#### Supplied data

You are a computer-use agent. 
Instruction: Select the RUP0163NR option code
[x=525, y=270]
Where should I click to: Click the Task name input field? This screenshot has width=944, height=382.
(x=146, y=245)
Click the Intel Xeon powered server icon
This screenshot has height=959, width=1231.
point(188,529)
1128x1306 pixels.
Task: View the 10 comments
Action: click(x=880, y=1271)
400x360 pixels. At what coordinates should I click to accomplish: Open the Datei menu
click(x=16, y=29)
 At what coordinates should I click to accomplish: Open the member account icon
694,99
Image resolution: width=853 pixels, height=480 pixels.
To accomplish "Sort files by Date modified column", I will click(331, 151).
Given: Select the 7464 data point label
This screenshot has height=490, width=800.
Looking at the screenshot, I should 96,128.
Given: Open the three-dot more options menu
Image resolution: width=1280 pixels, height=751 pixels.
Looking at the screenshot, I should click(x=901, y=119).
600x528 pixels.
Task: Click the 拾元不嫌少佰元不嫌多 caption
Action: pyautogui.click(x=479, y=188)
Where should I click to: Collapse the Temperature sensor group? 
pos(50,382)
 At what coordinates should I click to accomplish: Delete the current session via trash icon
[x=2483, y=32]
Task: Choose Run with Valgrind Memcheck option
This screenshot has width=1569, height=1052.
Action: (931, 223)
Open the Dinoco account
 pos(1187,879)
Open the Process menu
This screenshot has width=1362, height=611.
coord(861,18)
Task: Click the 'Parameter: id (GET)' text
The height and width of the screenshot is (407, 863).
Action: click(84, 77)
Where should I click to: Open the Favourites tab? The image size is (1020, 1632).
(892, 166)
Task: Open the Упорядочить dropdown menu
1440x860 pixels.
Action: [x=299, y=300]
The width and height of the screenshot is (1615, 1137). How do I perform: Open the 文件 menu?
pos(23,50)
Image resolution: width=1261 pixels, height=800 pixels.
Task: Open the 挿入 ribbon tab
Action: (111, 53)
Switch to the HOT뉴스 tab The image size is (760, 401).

########

• [Directions]
Say how many lines in the records contain the string "Given", and say nothing else.

• [Response to the exercise]
2